Although they’d never been friends, never come near to anything like friendship, Cork had known Helmuth Hanover his whole life. Hanover’s father had been publisher
and editor of the
Aurora Sentinel
, and Helm took over after his father’s death. The elder Hanover had been a cantankerous freethinker, a man of independent politics and social philosophy. He’d hated FDR, had revered Truman, made sport of Eisenhower, and was fond of saying—though never in print—that
JFK
stood for
Just a Fucking Kid
. Locally, his political endorsements meant little. He often threw his support to a candidate for reasons wholly unrelated to issues, such as a man’s ability as a deer hunter, and he withheld his approval for reasons equally ridiculous—a candidate’s noisy dog. Helm, his only child, had been a quiet, bright, thoughtful kid. In ‘68, he’d been drafted and sent to Vietnam. Like many veterans, he returned altered, darkly and forever. Physically, he came back with a right leg that was mostly a plastic prosthesis. Emotionally, he carried a bitterness that showed on his face and, ultimately, in his editorials. He deeply distrusted government in any form and harbored a particular animosity toward the federal government for the sacrifice of his own flesh and bone in a war he believed was utterly useless and the fault entirely of cowardly, stupid, and self-serving politicians. On the Iron Range, he wasn’t alone in his assessment of that conflict or of politicians in general. A wise publisher, he used the
Sentinel
well in reporting on the people and activities of Tamarack County, never misspelling a name and making every attempt to include even the smallest of events, from church socials to league softball games. The editorial page, however, he used like a howitzer. Hanover had blasted Cork many times during his tenure as sheriff, and Cork had long ago joined the legion of those who referred to the bitter newspaperman as Hell.

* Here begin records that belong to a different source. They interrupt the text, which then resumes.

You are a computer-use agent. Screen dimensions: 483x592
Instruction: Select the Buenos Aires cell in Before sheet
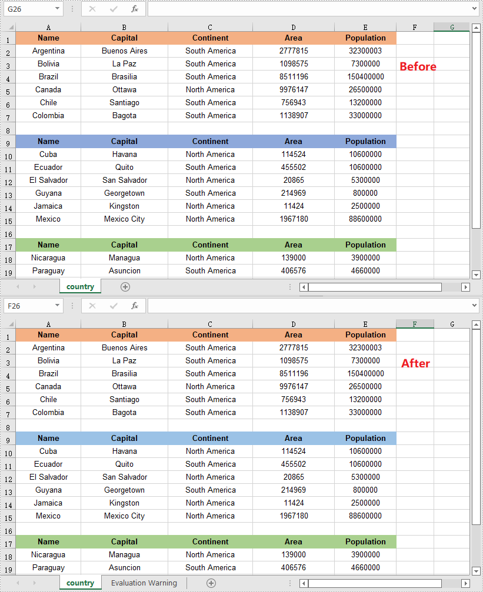124,51
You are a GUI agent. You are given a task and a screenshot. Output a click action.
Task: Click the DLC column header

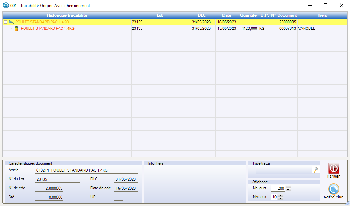(201, 15)
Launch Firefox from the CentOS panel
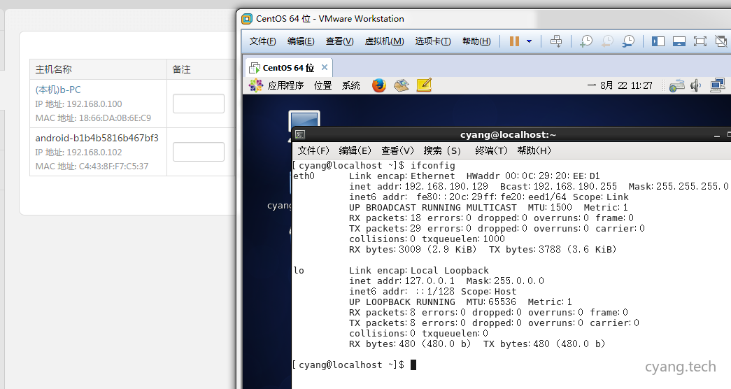 coord(378,85)
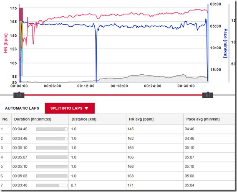Click the HR [bpm] axis label
Viewport: 237px width, 192px height.
(5, 43)
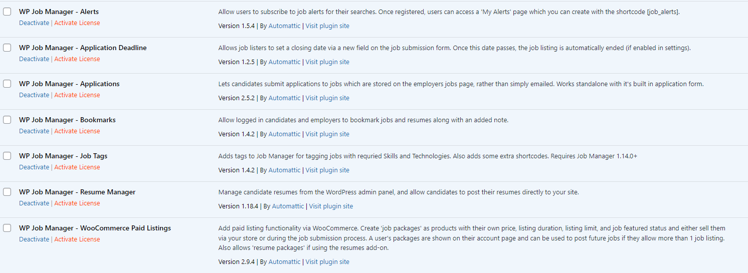Activate License for the Bookmarks plugin
The height and width of the screenshot is (273, 748).
77,131
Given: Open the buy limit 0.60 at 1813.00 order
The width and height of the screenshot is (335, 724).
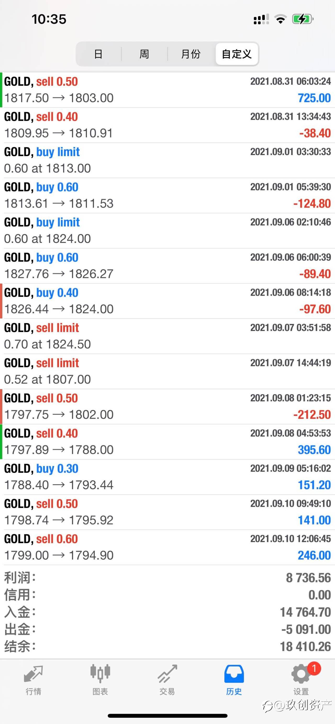Looking at the screenshot, I should pyautogui.click(x=167, y=160).
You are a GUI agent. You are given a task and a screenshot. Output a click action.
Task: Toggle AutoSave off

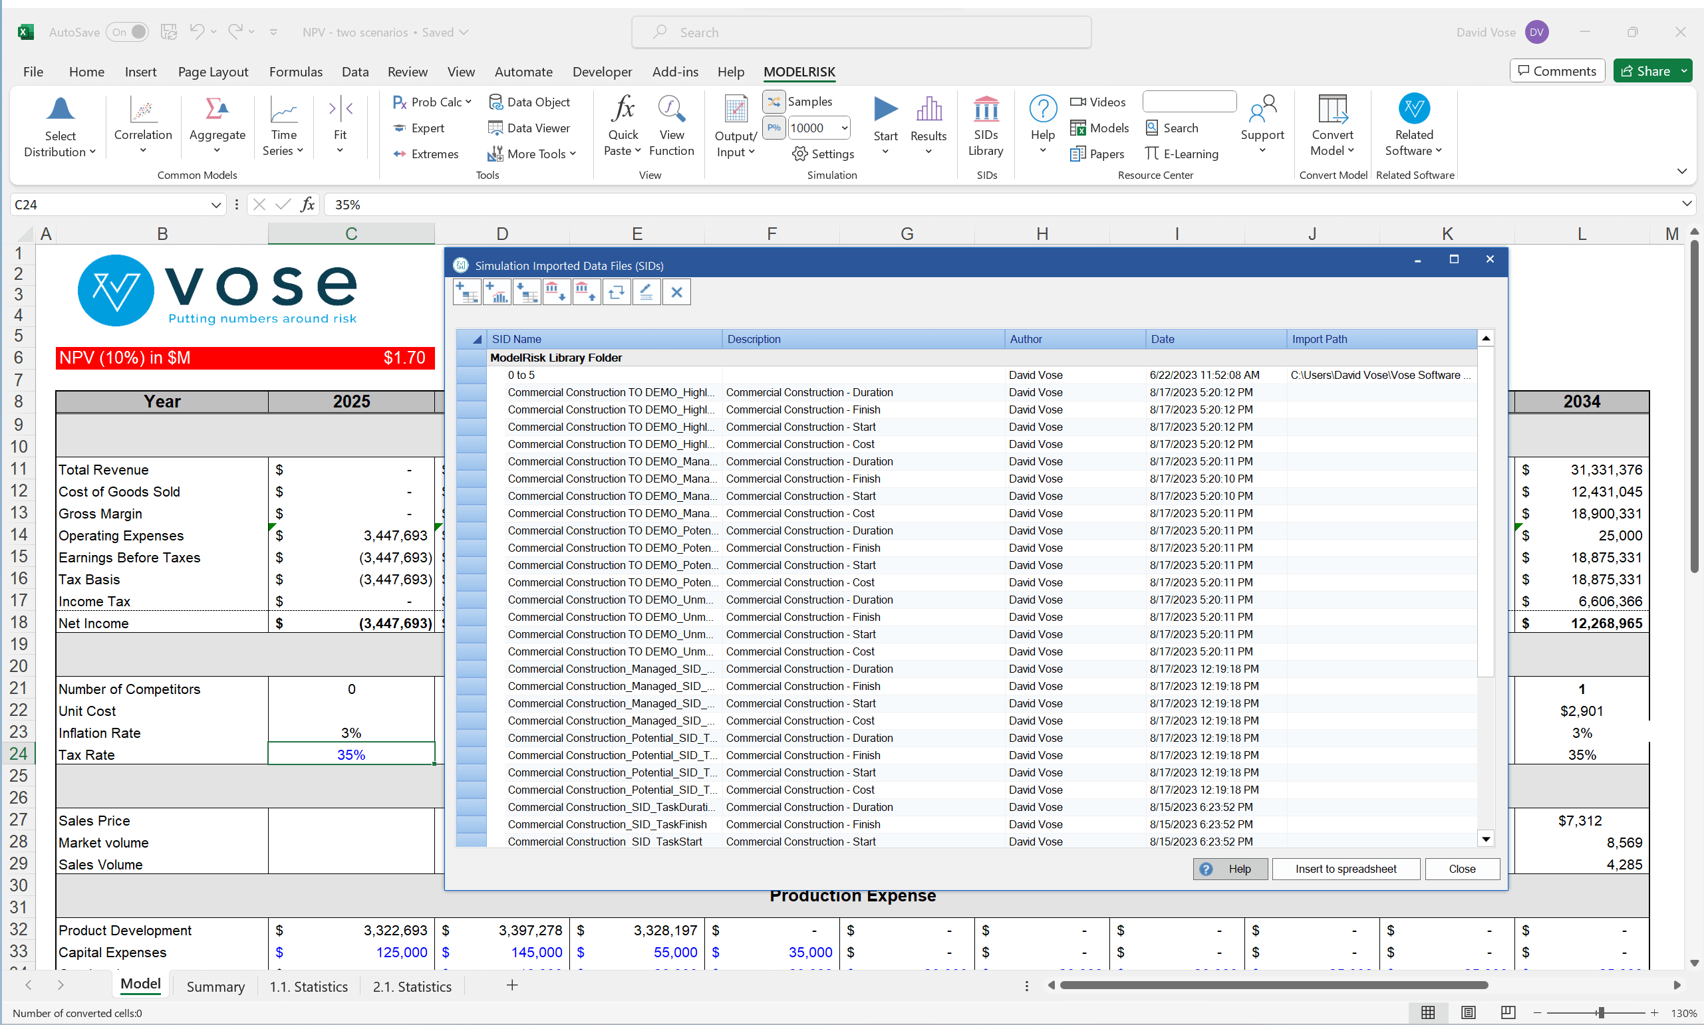click(x=127, y=32)
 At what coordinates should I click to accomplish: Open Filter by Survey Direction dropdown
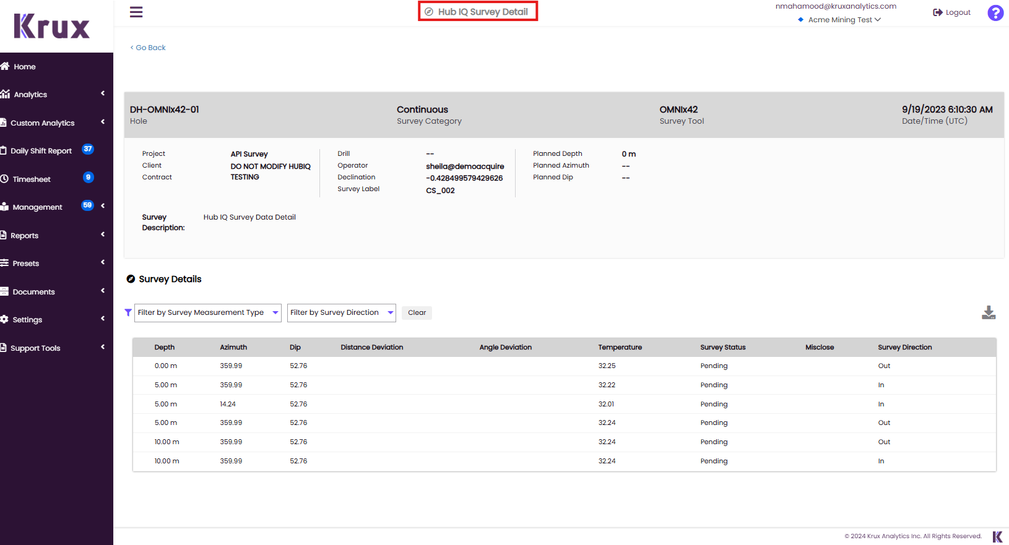coord(342,313)
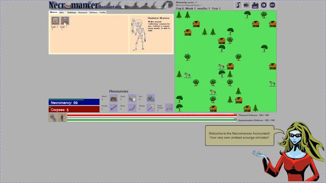
Task: Choose the second minion icon under cursor
Action: 64,20
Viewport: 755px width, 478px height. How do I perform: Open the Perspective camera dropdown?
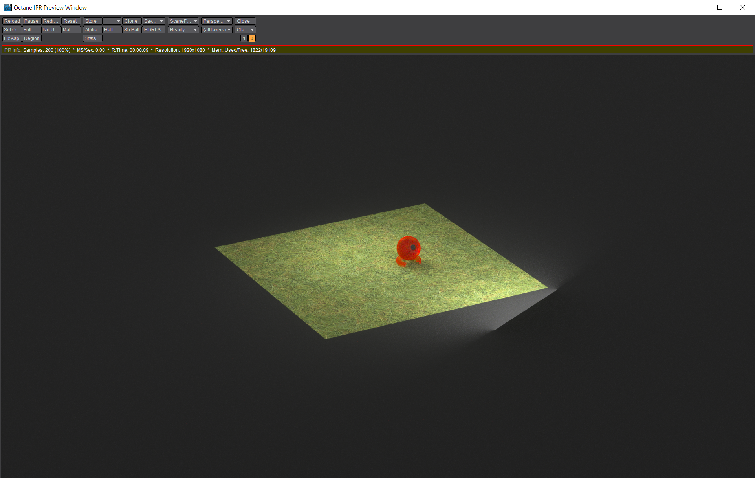tap(217, 21)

Nearly a year and a half earlier, Cork had uncovered a direct connection between Hanover and a militia group called the Minnesota Civilian Brigade. Although Cork was absolutely certain the group had been involved in the illegal procurement of arms, none of the brigade was ever charged. Partly this was because evidence had been lacking. The weapons were never found. But it was also partly because the political sentiment on the Iron Range was not entirely unsympathetic to the antigovernment ideology of the brigade. Nothing had been heard from the group for a long time. The official position of those law enforcement agencies concerned—mostly Tamarack County authorities at this point—was that such close legal scrutiny had forced the brigade to disband. Cork believed differently. He’d read about strains of plague that became active when archeologists dug too unwarily. That’s how he thought of the brigade. It was simply underground, waiting to surface, as deadly in its purpose as ever.